Binti Mufarida
, Jurnalis-Sabtu, 14 Maret 2026 |20:30 WIB

Israel serang Lebanon (Foto: Yenisafak)
JAKARTA - Kementerian Luar Negeri (Kemlu) RI menegaskan bahwa Indonesia mengecam keras serangan Israel di Lebanon selatan nan merupakan pelanggaran serius terhadap norma humaniter internasional dan Resolusi Dewan Keamanan Perserikatan Bangsa-Bangsa 1701 (2006).
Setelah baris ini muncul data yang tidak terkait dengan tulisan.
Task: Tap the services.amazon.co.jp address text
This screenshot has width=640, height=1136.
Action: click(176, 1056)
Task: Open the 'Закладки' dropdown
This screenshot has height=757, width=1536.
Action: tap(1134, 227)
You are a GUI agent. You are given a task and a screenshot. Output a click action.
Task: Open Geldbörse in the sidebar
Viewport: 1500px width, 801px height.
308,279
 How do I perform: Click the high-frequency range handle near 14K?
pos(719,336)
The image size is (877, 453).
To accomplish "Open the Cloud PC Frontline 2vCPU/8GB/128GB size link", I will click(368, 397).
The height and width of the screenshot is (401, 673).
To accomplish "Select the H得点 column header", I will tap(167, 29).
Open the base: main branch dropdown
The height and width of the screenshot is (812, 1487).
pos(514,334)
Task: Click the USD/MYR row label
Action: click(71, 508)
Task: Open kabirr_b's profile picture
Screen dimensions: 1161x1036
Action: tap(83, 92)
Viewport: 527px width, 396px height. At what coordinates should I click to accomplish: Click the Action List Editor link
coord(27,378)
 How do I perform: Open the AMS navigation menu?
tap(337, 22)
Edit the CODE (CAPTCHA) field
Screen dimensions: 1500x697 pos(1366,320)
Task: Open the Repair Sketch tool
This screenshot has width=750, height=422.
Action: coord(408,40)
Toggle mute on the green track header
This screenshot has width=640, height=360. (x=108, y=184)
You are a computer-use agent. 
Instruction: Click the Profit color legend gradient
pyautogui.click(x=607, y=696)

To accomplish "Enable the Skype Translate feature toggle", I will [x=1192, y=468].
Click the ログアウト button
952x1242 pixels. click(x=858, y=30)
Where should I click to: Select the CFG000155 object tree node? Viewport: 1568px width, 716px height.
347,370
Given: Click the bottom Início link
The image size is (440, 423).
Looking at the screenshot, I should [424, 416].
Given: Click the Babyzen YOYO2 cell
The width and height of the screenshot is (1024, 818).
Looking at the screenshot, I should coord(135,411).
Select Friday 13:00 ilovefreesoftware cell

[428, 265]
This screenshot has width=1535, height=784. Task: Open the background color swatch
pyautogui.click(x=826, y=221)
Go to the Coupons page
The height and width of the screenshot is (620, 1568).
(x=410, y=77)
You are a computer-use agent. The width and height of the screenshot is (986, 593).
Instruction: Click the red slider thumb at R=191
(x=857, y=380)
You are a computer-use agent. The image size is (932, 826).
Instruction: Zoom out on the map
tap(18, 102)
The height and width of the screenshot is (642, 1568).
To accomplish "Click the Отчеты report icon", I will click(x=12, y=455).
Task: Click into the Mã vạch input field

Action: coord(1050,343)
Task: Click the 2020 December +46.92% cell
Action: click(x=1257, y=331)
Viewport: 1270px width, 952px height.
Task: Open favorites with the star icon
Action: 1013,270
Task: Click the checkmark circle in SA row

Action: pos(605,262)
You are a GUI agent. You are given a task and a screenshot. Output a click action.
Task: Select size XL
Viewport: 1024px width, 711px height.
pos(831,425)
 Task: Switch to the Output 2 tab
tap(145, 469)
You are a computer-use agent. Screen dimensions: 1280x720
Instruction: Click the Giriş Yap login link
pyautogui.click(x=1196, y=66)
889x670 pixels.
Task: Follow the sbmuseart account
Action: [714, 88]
"Indonesia menyerukan kepada seluruh pihak untuk menghormati kedaulatan dan integritas teritorial Lebanon, menghentikan serangan nan membahayakan penduduk dan prasarana sipil, serta kembali pada perbincangan dan diplomasi guna mencegah eskalasi lebih lanjut dan mewujudkan perdamaian," tulis Kemlu lewat akun media sosial X resminya, Sabtu (14/3/2026).
Pemerintah Indonesia, tulis Kemlu, juga menyampaikan keprihatinan mendalam atas meningkatnya ketegangan di Lebanon, khususnya di Beirut dan sepanjang garis demarkasi Blue Line di Lebanon selatan, serta atas serangan terhadap pos UNIFIL nan telah menyebabkan luka pada sejumlah personel pemelihara perdamaian.
"Indonesia menegaskan tanggung jawab seluruh pihak di bawah norma internasional untuk menjamin keselamatan dan keamanan personel dan properti PBB," tegasnya.
Kemlu memastikan pemerintah Indonesia terus memantau secara dekat perkembangan situasi serta dampaknya terhadap Kontingen Garuda nan bekerja di UNIFIL, dan memastikan bahwa keselamatan dan keamanan personel pasukan pemelihara perdamaian menjadi prioritas utama dalam situasi saat ini.
"Pemerintah Indonesia menyampaikan penghargaan atas integritas, profesionalisme, dan dedikasi Kontingen Garuda berbareng UNIFIL dalam menjalankan mandatnya untuk menjaga stabilitas dan perdamaian di Lebanon selatan, dan berambisi agar seluruh Kontingen Garuda diberikan keselamatan," katanya.
(Arief Setyadi )
News Okezone memberikan buletin terkini dengan jeli dan terpercaya. Ikuti info terbaru tentang politik, sosial, dan peristiwa krusial lainnya, langsung dari sumber nan terpercaya.